Arquivado em Comentários

9 Respostas para “Schock (Shock – Mario Bava, 1977)

  1. Caio Lucas

    Luis, que tal um top 10 “filmes pra macho”?

  2. Eu estava em débito com o Multiplot dos snapshots. E como postaram algo um pouco sonsinho eu preferi uma extravagância. E de Francis Ford Coppola.

    No blog.

  3. Nossa… nunca ouvi falar em Mario Bava antes, será que é uma heresia?

    Vou atrás desse Shock aí, fiquei curioso!

  4. Luis Henrique Boaventura

    Valeu Caio, coloquei a idéia pra equipe.

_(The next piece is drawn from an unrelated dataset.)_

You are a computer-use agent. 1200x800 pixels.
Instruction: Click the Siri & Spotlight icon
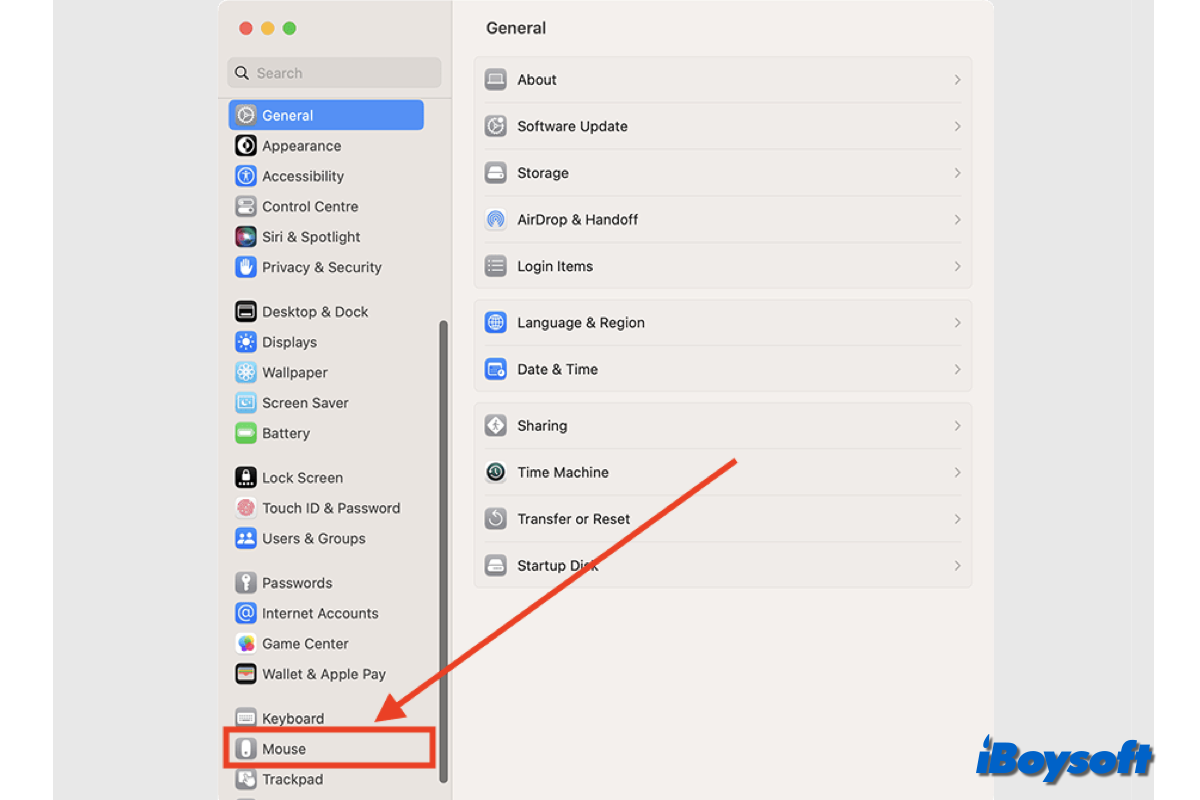(246, 236)
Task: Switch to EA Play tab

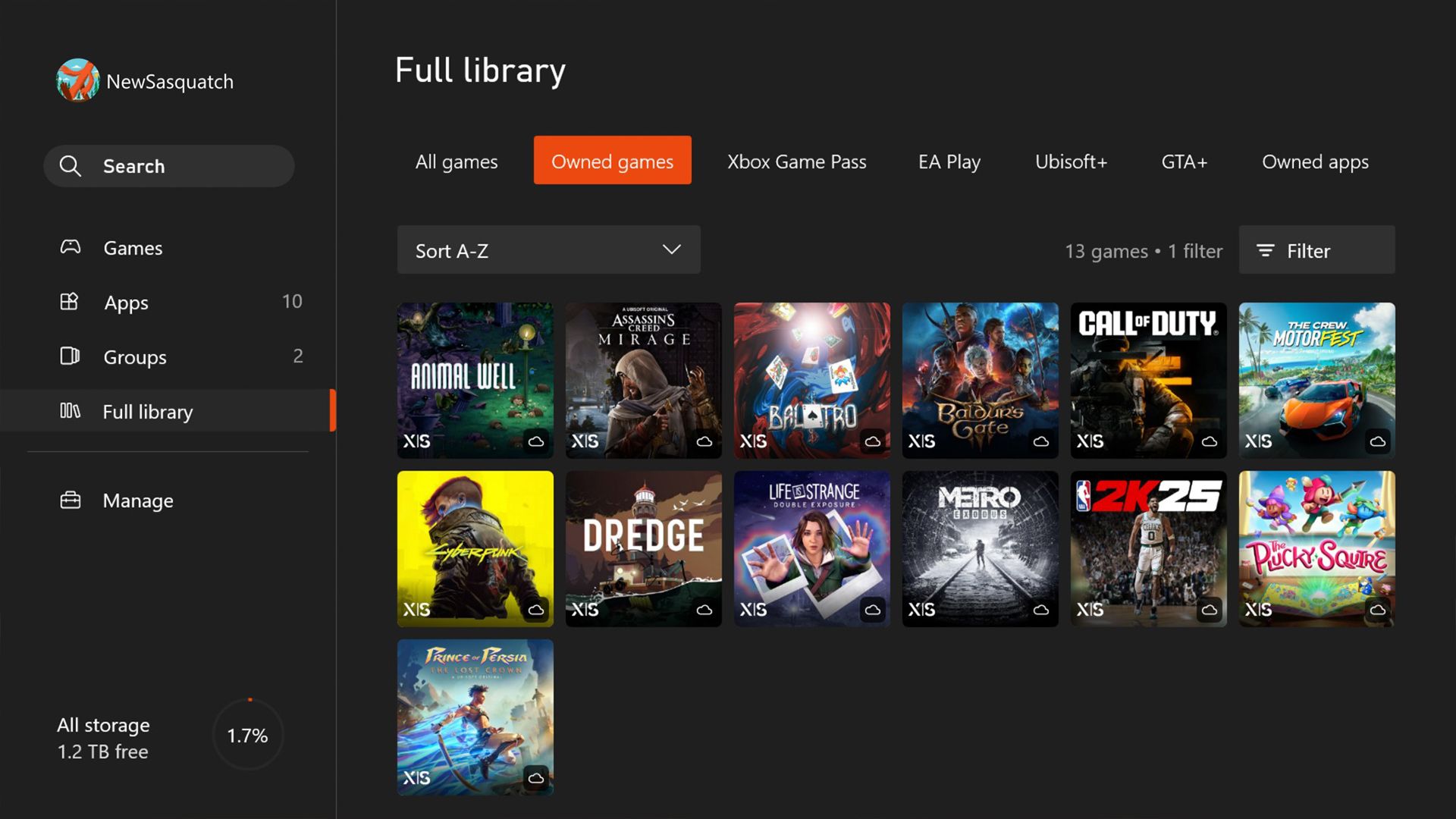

    Faéu, o que de “sonsinho” que nós postamos? :B

    E Shaun, considerando a natureza do seu blog (ao menos pelo título), talvez sim, hehe. Mas não faz muito que começaram a aparecer as primeiras legendas em pt pra filmes do Bava e tal, eu mesmo só passei a conhecer de 6 meses pra cá. Veja sim, e não sei se você curte os slashers (vi uma menção ao remake de Sexta-Feira 13 no topo do teu blog), mas o Bava meio que premonizou o gênero em 71 com Banho de Sangue [/referências = on], além de ser influência declarada de Scorsa, Burton, Lynch, etc. De qualquer forma, é meu diretor favorito no momento.

  5. Os snapshots de Minority Report essa semana. A coisa mais +/- de toda a boa série que está sendo feita.

  6. Caramba, estou com dificuldades para encontrar o filme, mas anotei aqui como um must see.

    Se ele influenciou esses caras realmente deve ser bom. Vou tentar procurar melhor. Tenho que me livrar dessa heresia, hehehe!

    Abraço!

  7. não rola deixar link para baixar o filme?